> _Tasks_
A) According to the excerpt on correspondence analysis biplots, in what coordinates does a scaling 1 biplot place the rows and the columns?
B) Repeat the passage of the biplot excerpt word for word, starting at "A scaling 1" up to and including "of presence/absence data.".
── Excerpt provided ──
Traditionally, originating from the French tradition in CA, early CA biplots mapped both entities in the same coordinate version, usually principal coordinates, but this kind of display is misleading insofar as: "Although this is called a biplot, it does not have any useful inner product relationship between the row and column scores" as Brian Ripley, maintainer of R package MASS points out correctly. Today that kind of display should be avoided since laymen usually are not aware of the lacking relation between the two point sets.

A scaling 1 biplot (rows in principal coordinates, columns in standard coordinates) is interpreted as follows:

- The distances between row points approximate their chi-square distance. Points close to each other represent rows with very similar values in the original data table. I.e they may exhibit rather similar frequencies in case of count data or closely related binary values in case of presence/absence data.
───
── Data listing ──
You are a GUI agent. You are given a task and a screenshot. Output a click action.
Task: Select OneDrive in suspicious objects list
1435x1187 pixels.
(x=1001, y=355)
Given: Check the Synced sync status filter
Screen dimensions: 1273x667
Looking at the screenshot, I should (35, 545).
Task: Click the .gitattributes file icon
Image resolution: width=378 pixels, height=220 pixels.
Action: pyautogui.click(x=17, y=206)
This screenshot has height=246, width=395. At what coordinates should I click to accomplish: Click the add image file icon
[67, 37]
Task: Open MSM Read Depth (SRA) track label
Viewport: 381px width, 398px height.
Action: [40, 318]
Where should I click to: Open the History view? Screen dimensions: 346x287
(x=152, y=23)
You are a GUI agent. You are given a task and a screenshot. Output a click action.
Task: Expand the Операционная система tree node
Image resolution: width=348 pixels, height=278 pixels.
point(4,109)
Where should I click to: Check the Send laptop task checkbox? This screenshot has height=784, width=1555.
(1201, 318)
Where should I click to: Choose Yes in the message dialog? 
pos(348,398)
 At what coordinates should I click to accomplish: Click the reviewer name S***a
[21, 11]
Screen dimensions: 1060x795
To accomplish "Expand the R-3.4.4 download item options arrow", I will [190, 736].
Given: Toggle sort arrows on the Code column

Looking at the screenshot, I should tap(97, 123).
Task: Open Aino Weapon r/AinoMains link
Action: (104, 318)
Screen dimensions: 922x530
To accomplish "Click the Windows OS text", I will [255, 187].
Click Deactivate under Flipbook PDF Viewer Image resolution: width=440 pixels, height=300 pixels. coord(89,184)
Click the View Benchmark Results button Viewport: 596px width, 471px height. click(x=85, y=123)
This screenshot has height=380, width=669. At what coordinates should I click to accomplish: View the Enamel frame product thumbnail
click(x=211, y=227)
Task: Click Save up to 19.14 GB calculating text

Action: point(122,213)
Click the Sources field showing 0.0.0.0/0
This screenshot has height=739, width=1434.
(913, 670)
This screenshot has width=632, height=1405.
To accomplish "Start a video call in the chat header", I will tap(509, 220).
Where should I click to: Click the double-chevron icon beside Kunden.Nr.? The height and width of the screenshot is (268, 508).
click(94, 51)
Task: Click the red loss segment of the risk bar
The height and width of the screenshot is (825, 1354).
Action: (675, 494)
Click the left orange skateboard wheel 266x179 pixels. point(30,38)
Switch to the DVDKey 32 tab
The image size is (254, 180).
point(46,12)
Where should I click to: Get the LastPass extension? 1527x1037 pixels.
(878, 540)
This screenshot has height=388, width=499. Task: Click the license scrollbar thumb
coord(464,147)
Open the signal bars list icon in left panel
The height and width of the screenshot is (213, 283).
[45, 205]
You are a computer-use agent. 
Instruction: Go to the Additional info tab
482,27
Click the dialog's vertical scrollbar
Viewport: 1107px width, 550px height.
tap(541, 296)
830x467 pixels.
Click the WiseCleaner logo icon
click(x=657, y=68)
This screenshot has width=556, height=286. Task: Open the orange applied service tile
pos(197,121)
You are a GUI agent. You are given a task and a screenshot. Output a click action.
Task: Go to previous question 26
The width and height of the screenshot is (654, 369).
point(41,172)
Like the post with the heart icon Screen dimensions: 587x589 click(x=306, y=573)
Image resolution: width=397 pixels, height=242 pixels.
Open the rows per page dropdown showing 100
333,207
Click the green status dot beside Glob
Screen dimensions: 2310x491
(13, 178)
───
> _Solutions by task_
A) Rows are placed in principal coordinates and columns in standard coordinates.

B)
A scaling 1 biplot (rows in principal coordinates, columns in standard coordinates) is interpreted as follows:

- The distances between row points approximate their chi-square distance. Points close to each other represent rows with very similar values in the original data table. I.e they may exhibit rather similar frequencies in case of count data or closely related binary values in case of presence/absence data.